TMte fascinaría penetrar en la mente del asesino de Noruega. Recorrer los pasadizos de su cabeza antorcha en mano con el fin de entender por qué un tipo aparentemente normal es capaz de cometer una masacre. Encontrar, entre la maraña de neuronas, el mecanismo que hace clic y desata la tragedia. Deseo absurdo: hay en el horror algo que resulta imposible de comprender. Breivik escribió un diario pormenorizando los preparativos de la carnicería, páginas en las que también afloran retazos de insustancial cotidianidad, y quizá eso es lo más espeluznante. El monstruo ve el infumable festival de Eurovisión. Reconoce que debe preparar café ante la eventual visita de un vecino y esforzarse por ser amable para no levantar sospechas. Entretiene la cuenta atrás con series de televisión como Spartacus, sangre y arena . Hace pesas en el gimnasio. Se da un homenaje en un restaurante caro. Recibe una llamada corriente y moliente de la novia del casero. Se asusta como cualquiera del portazo que da el viento. Y un detalle que me estremeció: la bestia es golosa, como una anciana beata e inofensiva; resulta que una tarde en que fue a echar mano de la bolsa donde guardaba el chocolate, descubrió que la despensa y la casa entera estaban infestadas de cucarachas. Todo un símbolo.

La normalidad en medio del horror o, con más acierto, la banalidad del mal.
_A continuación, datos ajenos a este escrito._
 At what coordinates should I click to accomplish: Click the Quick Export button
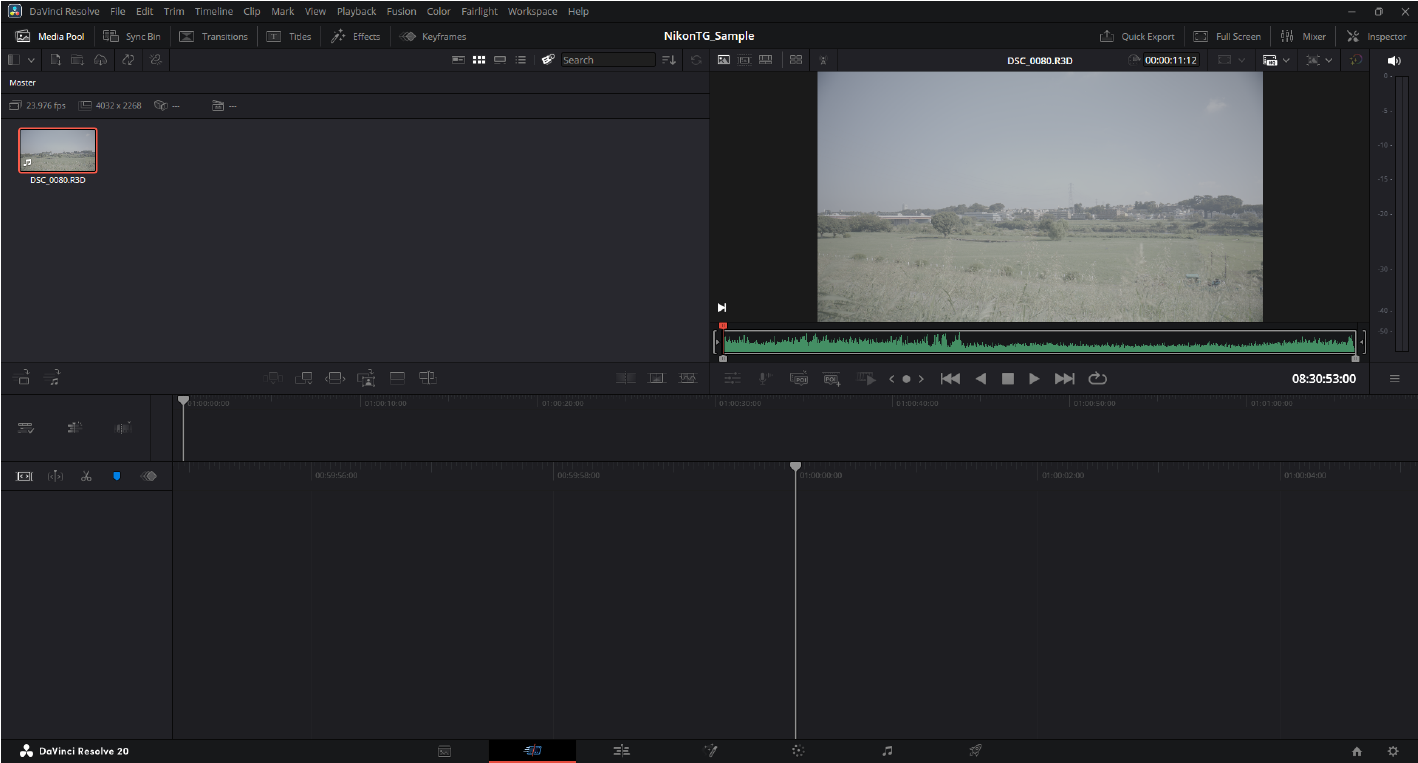pos(1137,36)
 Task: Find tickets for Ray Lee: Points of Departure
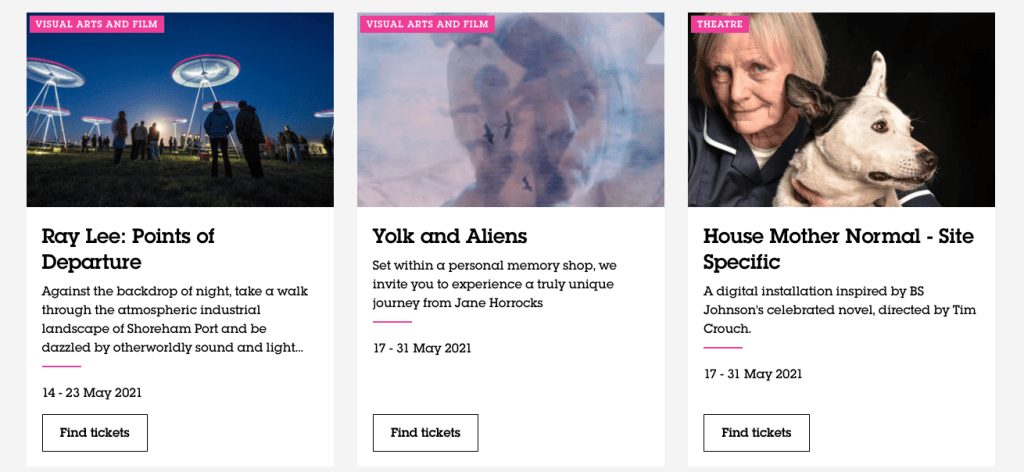pyautogui.click(x=95, y=433)

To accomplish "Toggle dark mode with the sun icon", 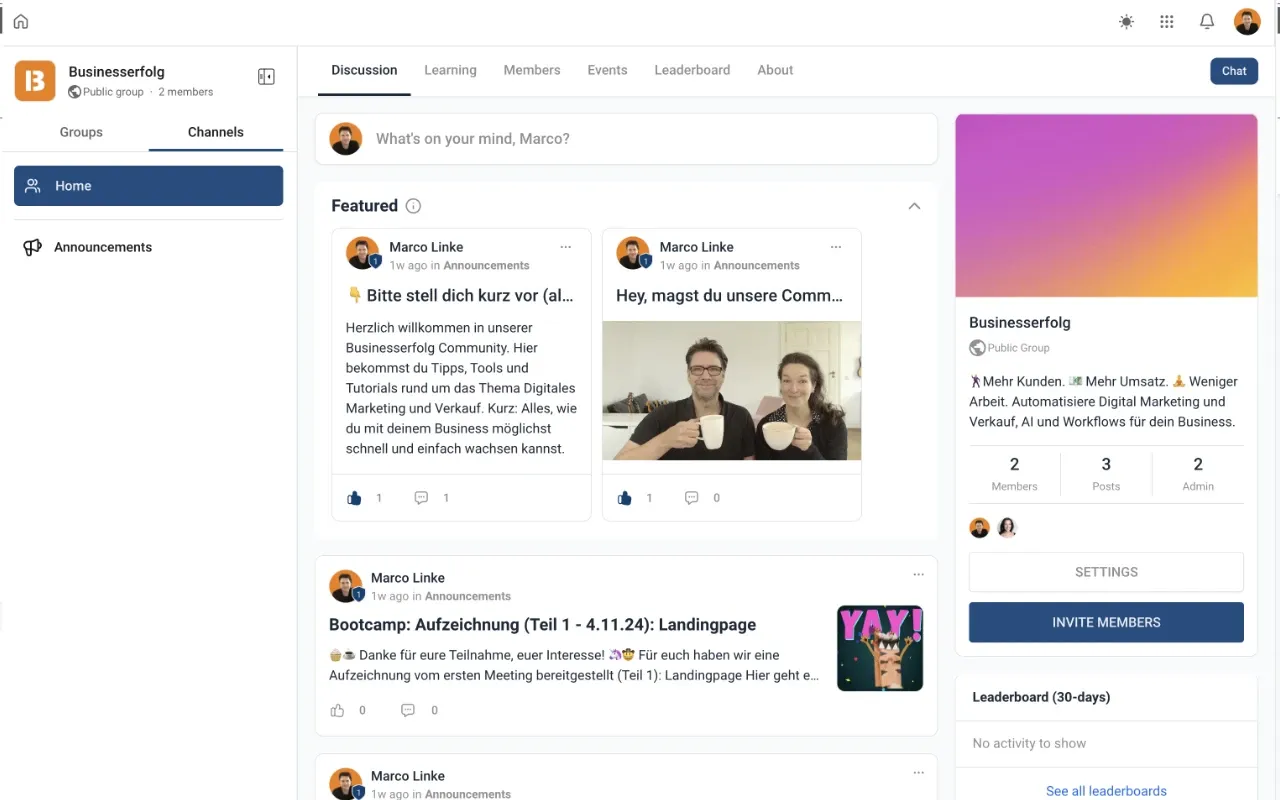I will coord(1126,20).

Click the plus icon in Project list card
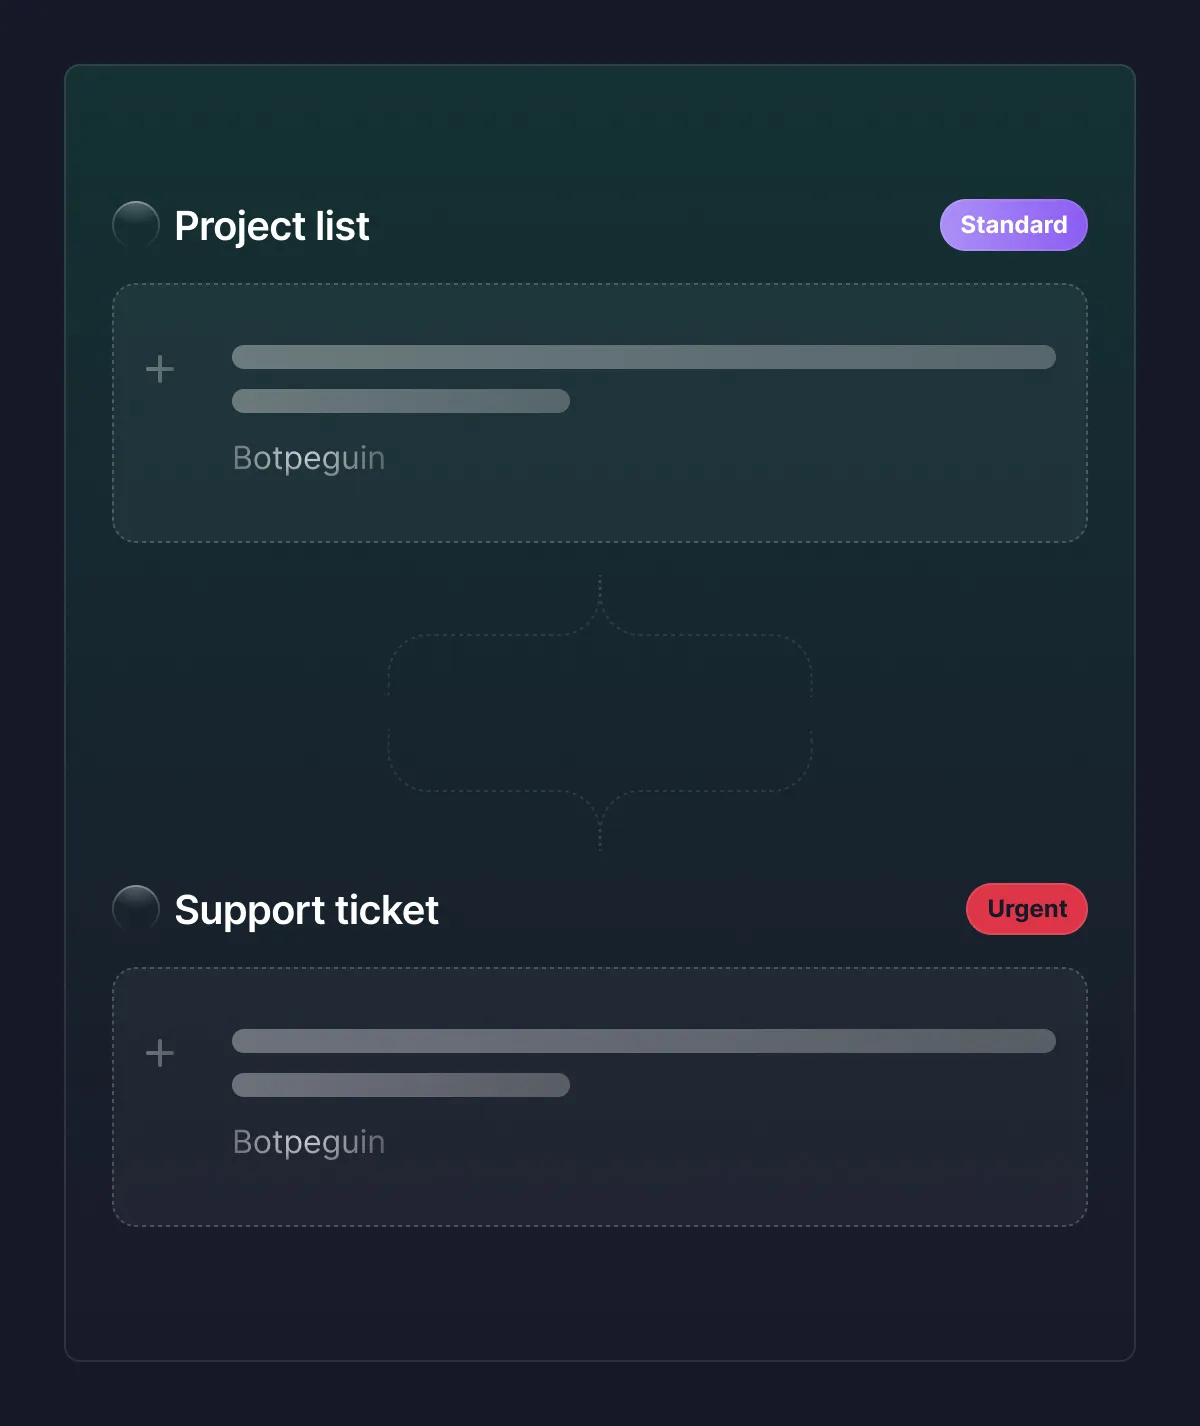(x=160, y=370)
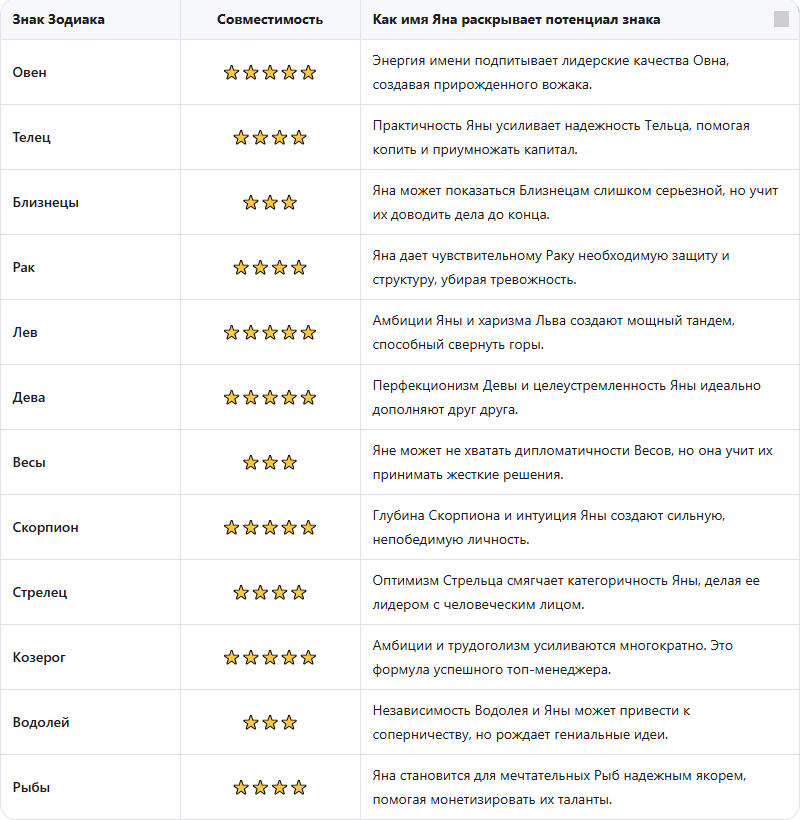Click the Рак sign name
The height and width of the screenshot is (820, 805).
24,267
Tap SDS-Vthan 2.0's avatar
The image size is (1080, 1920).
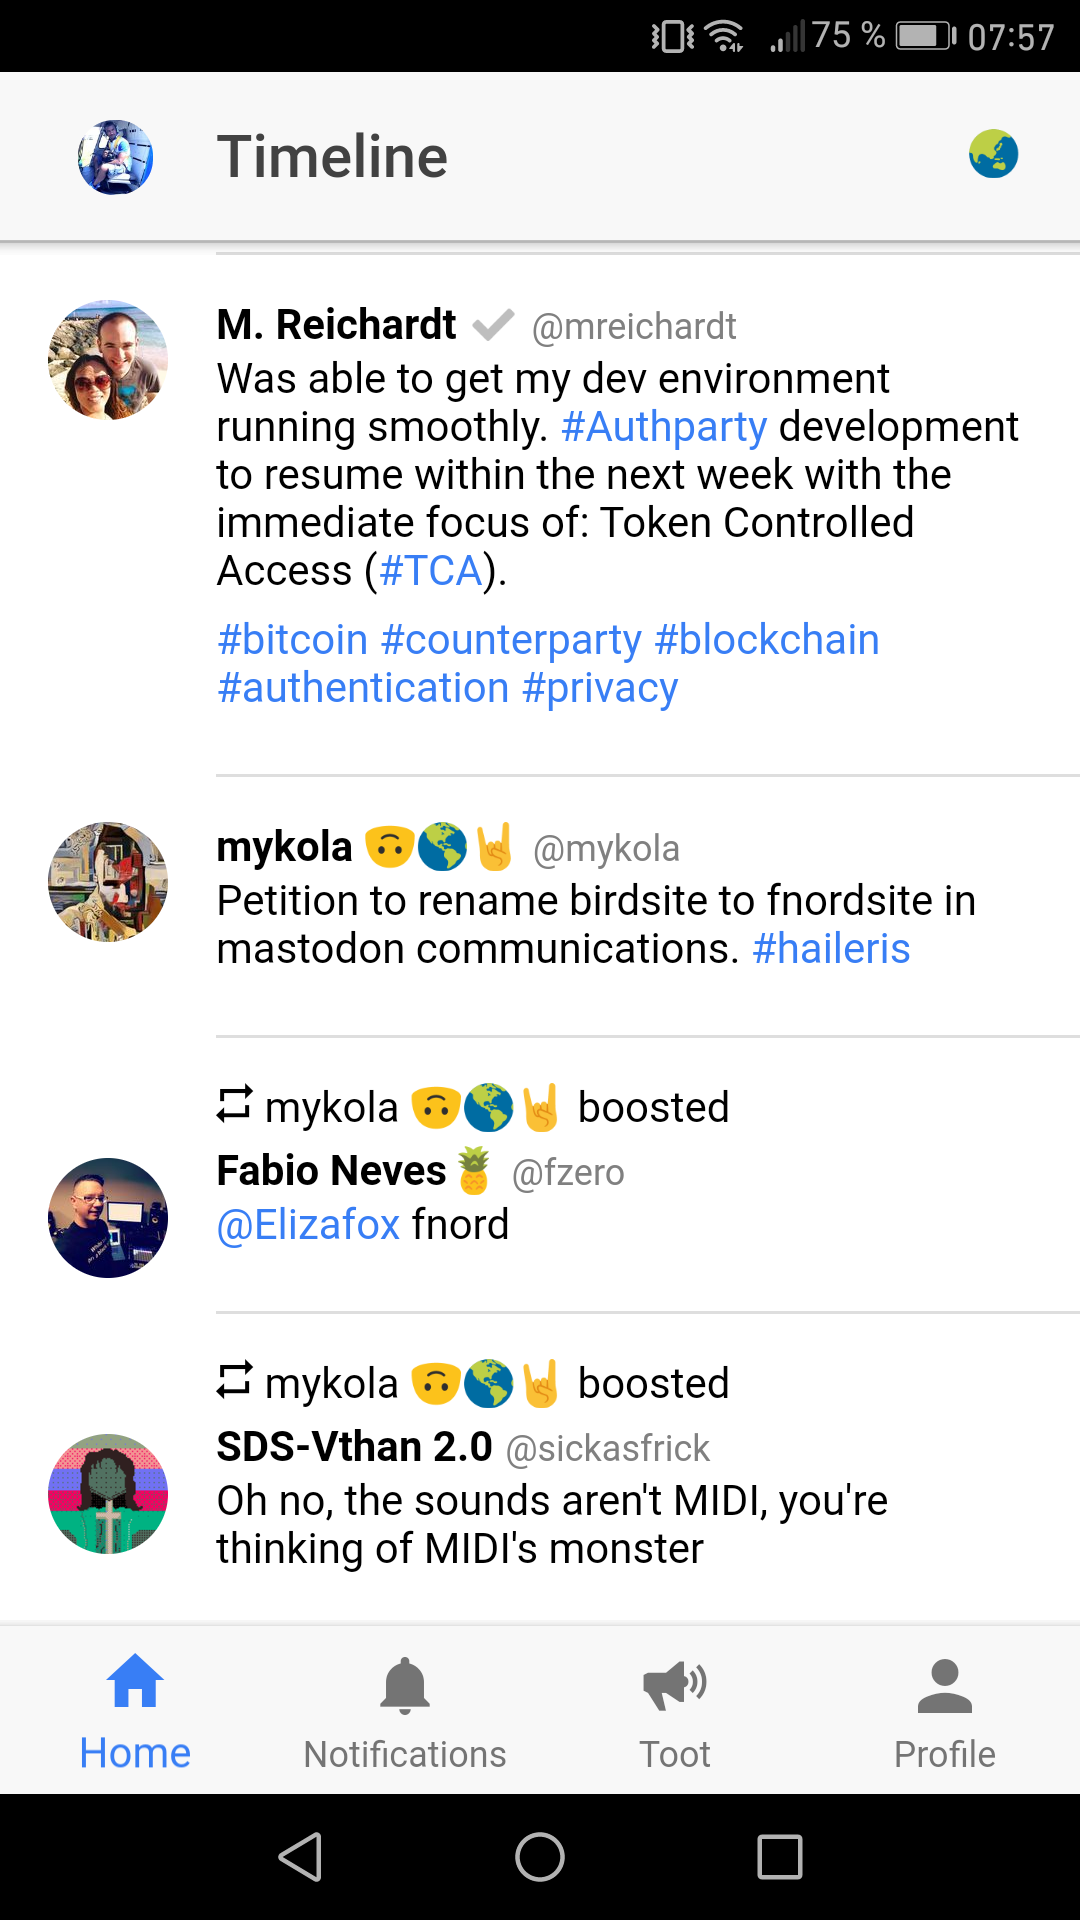108,1494
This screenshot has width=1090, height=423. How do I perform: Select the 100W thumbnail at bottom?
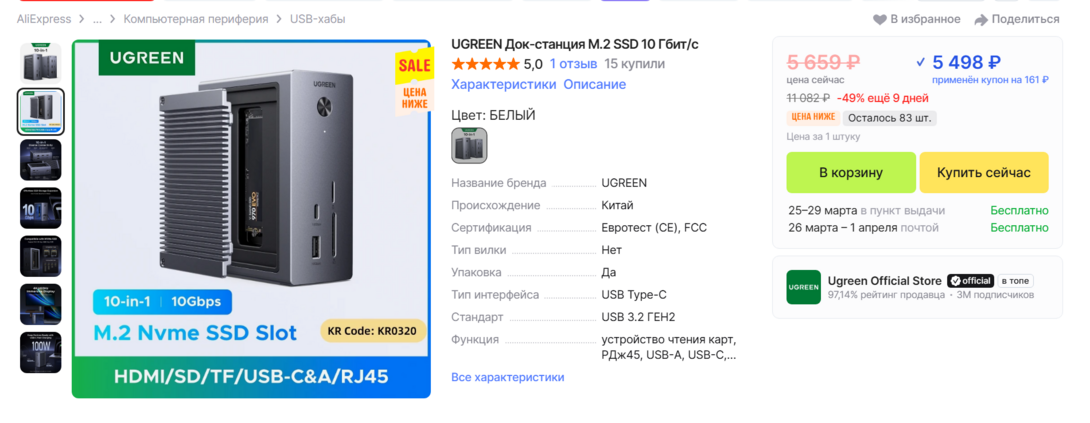pos(40,352)
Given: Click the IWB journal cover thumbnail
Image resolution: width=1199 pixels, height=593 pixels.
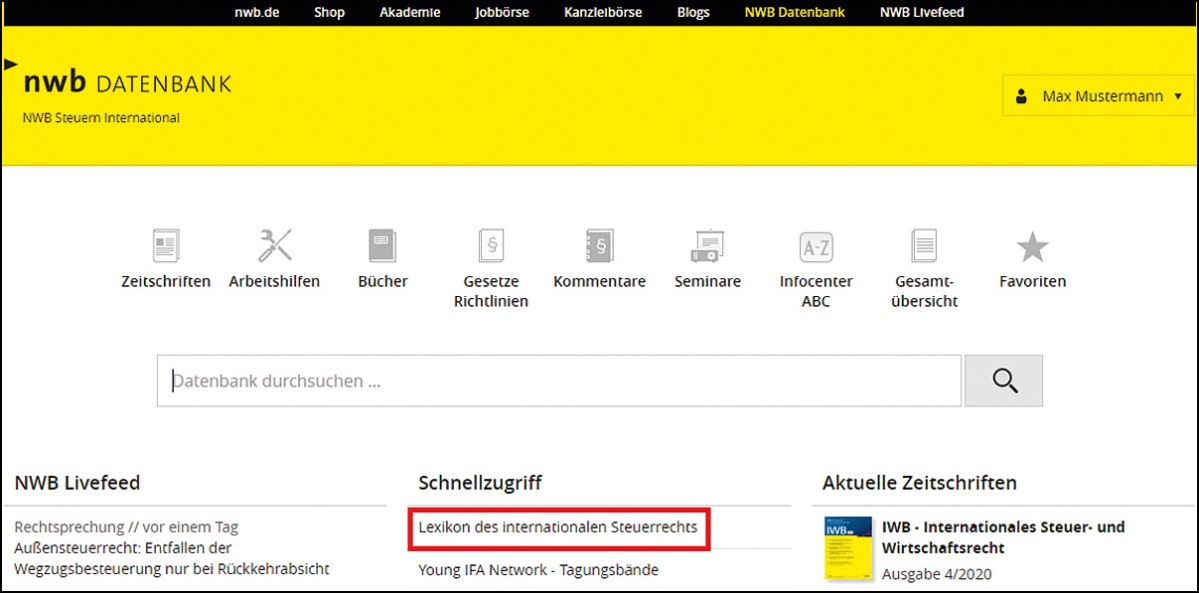Looking at the screenshot, I should coord(846,549).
La expresión la acuñó la afilada cabeza de Hannah Arendt , pensadora alemana de origen judío, durante el juicio que se siguió en Jerusalén contra el nazi Adolf Eichmann en 1961. Y viene a sintetizar más o menos esto: cogidos de uno en uno, los lugartenientes de Hitler eran personas normales, amantes de sus hijos y con sensibilidad para extasiarse ante una melodía o con el rosal que florece en la maceta. Como cualquiera.

El mal puede ser banal, y por eso no podemos bajar la guardia. Ninguna idea merece amasarse con sangre. Los fundamentalismos son ideas, sí, pero sin reflexión ni pensamiento. Ideas que en realidad nacen muertas.